* _Stored dataset items_:
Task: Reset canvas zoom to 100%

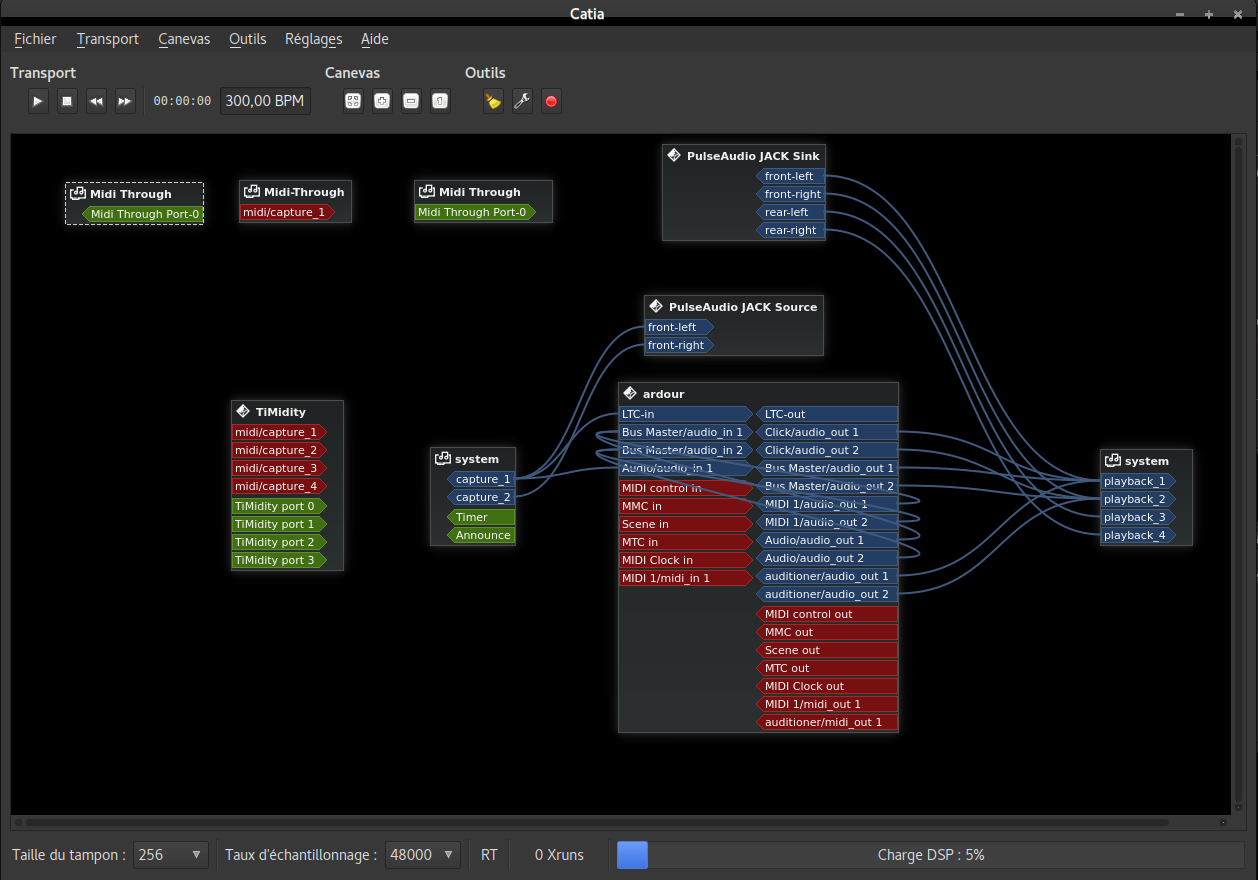Action: [440, 101]

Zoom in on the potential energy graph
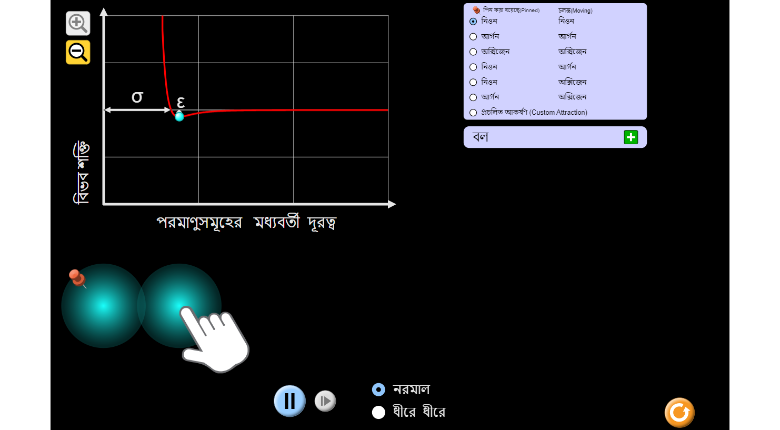click(78, 23)
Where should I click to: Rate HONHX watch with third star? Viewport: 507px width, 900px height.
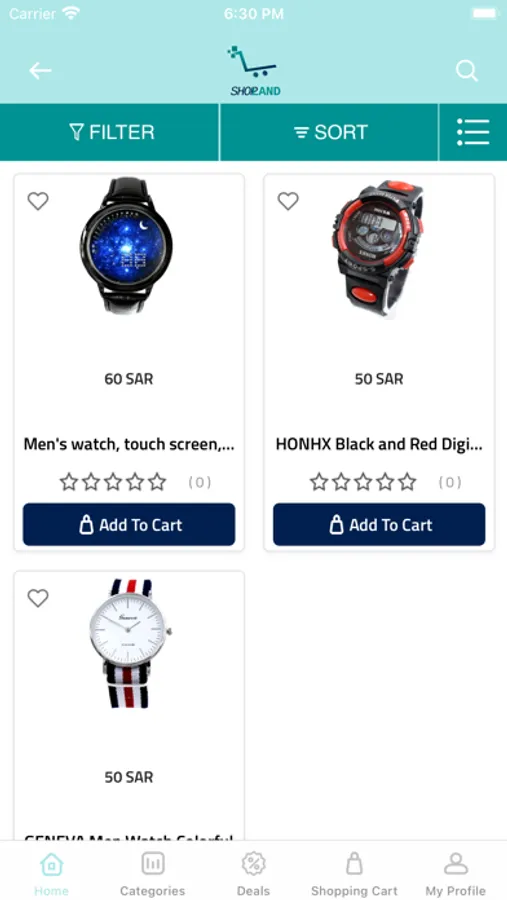point(363,482)
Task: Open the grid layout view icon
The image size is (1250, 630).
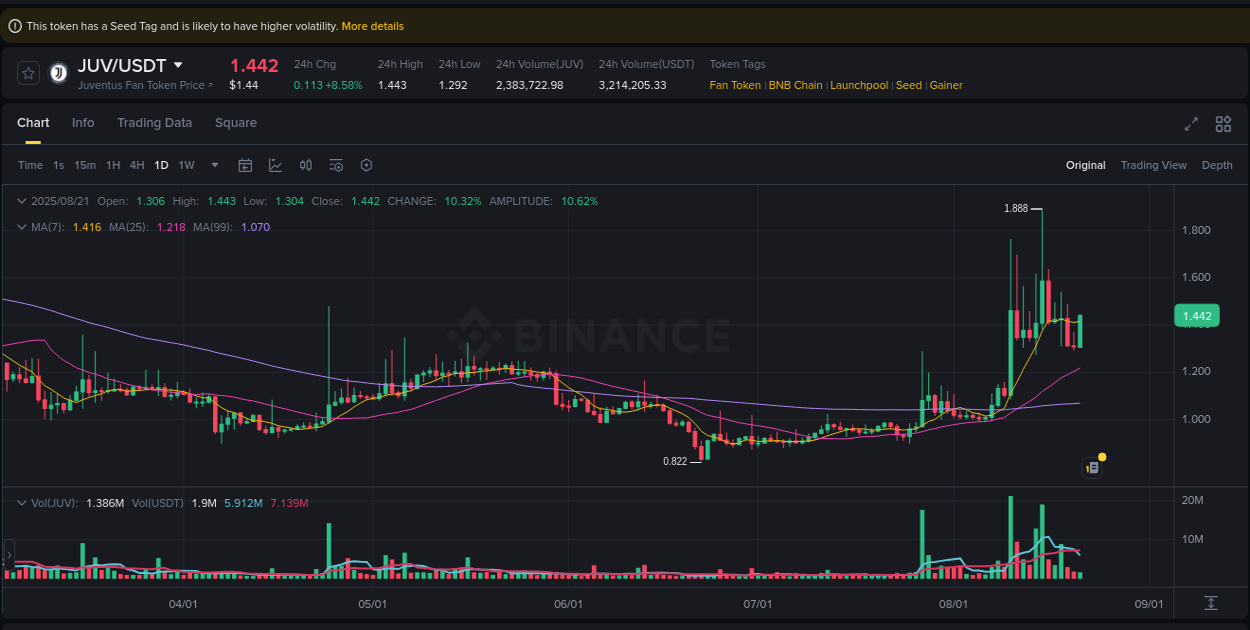Action: (x=1223, y=124)
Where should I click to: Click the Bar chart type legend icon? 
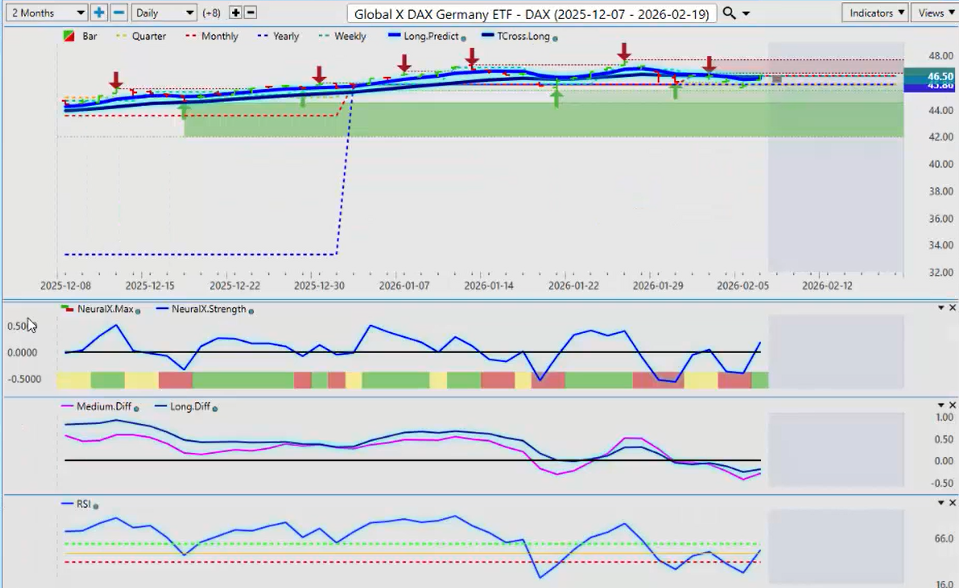pos(68,36)
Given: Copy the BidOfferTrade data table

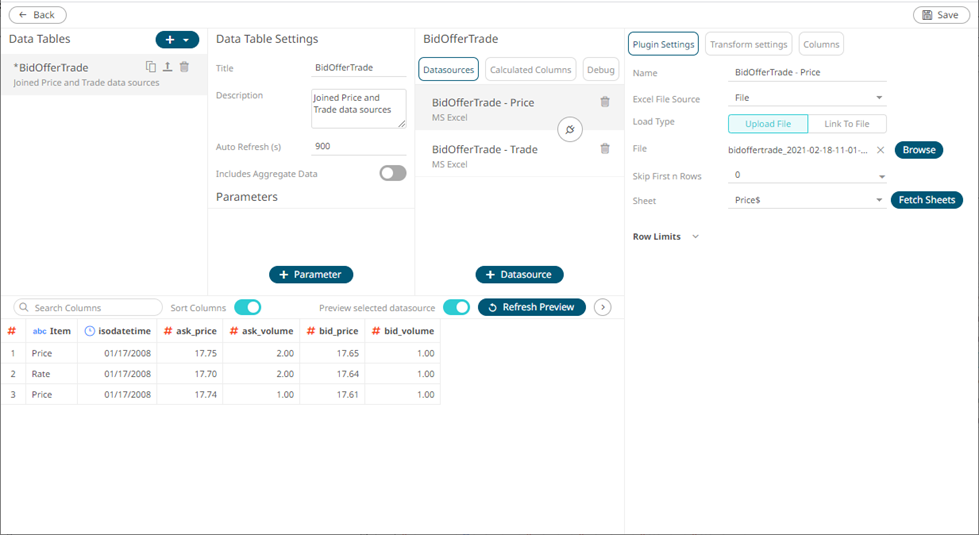Looking at the screenshot, I should point(151,67).
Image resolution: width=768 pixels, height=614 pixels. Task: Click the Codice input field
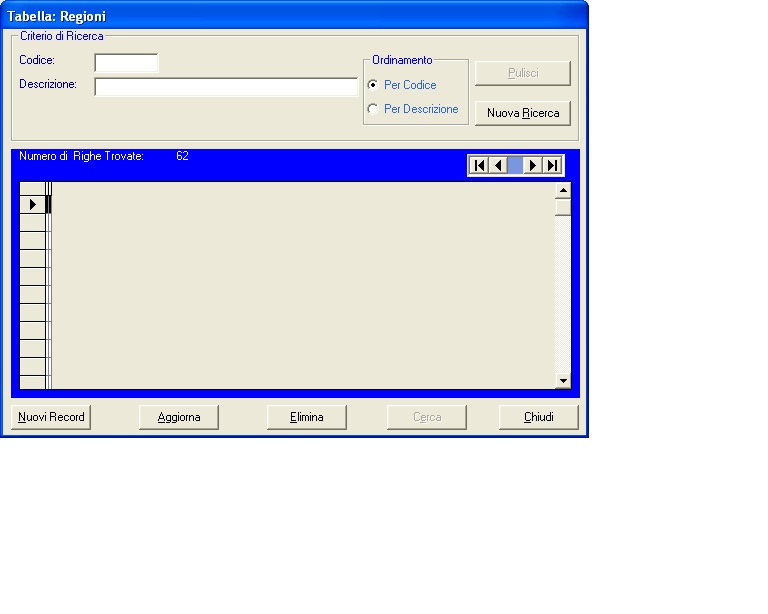pos(126,63)
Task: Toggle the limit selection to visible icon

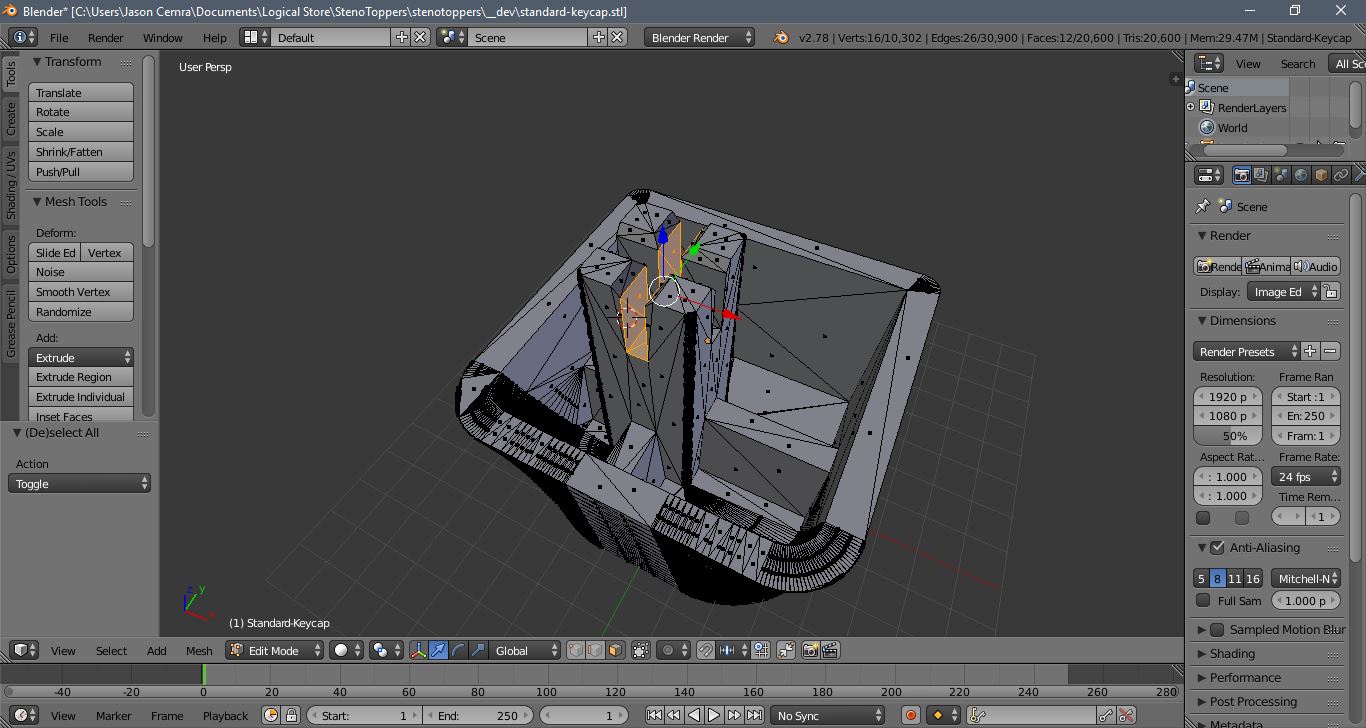Action: 641,650
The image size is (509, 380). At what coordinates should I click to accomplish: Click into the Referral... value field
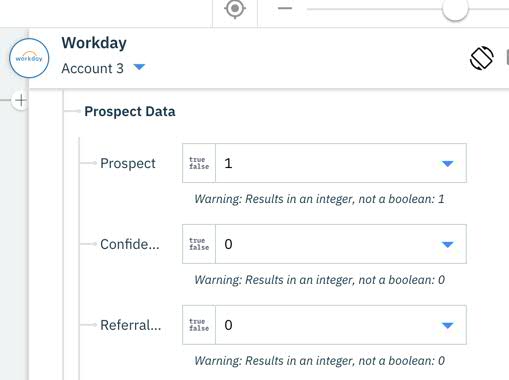324,325
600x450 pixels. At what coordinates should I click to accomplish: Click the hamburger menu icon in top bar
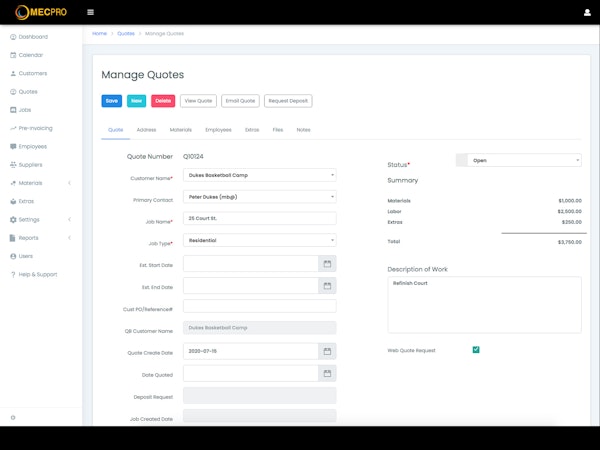(91, 12)
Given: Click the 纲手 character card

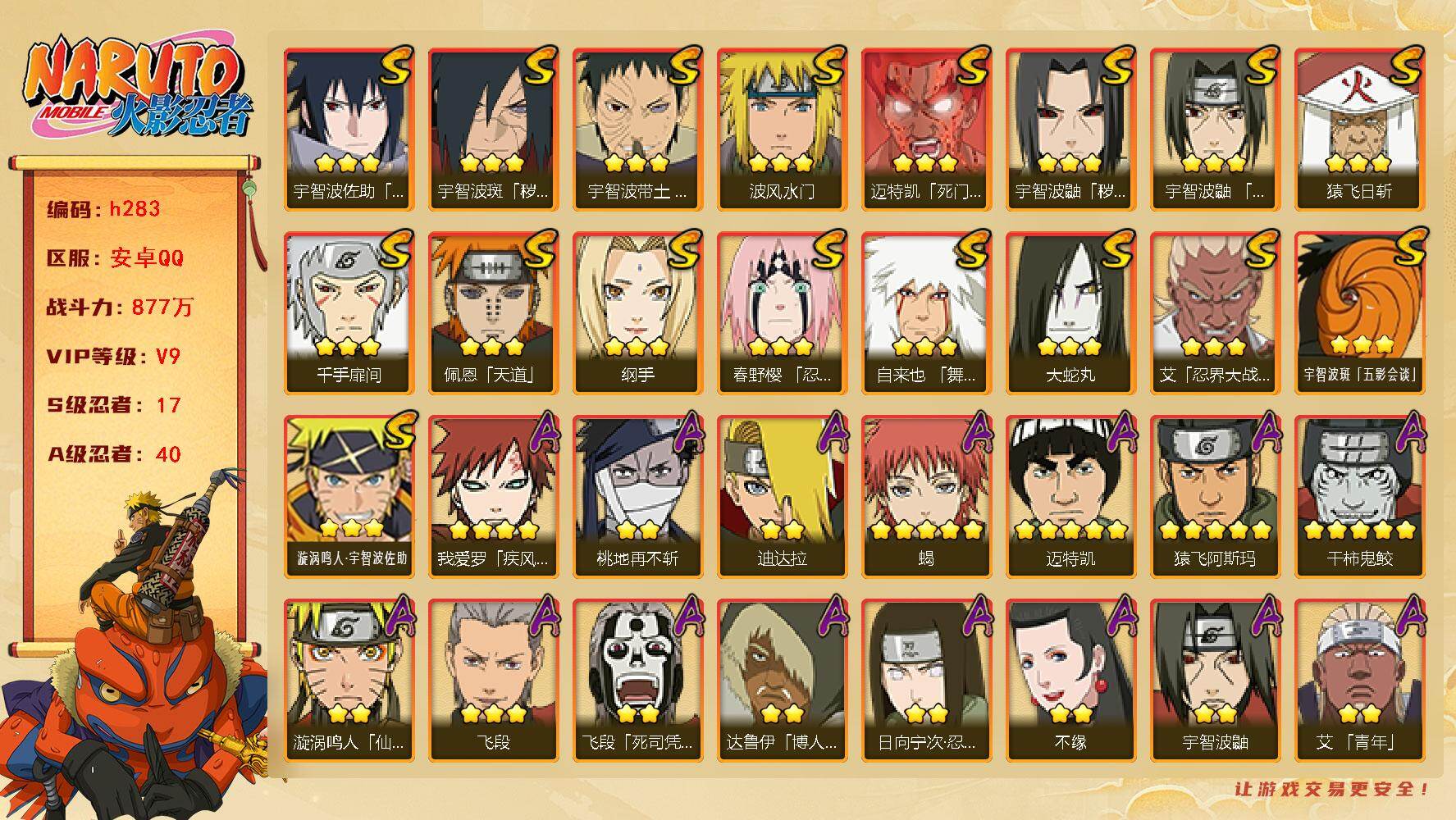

* _Task to carry out_:
When you return the records, keep every word unchanged and drop the pictures.

* _Task answer_:
Task: Reset canvas zoom to 100%

Action: [440, 101]

Zoom in on the potential energy graph
click(78, 23)
Where should I click to: Rate HONHX watch with third star? Viewport: 507px width, 900px height.
point(363,482)
Task: Open the grid layout view icon
The image size is (1250, 630).
Action: (x=1223, y=124)
Where should I click to: Click the Bar chart type legend icon? 
pos(68,36)
Given: Copy the BidOfferTrade data table

Looking at the screenshot, I should point(151,67).
Image resolution: width=768 pixels, height=614 pixels. Task: Click the Codice input field
pos(126,63)
Task: Toggle the limit selection to visible icon

Action: 641,650
The image size is (509, 380). At what coordinates should I click to accomplish: Click into the Referral... value field
324,325
600x450 pixels. At what coordinates should I click to accomplish: Click the hamburger menu icon in top bar
(91, 12)
Given: Click the 纲手 character card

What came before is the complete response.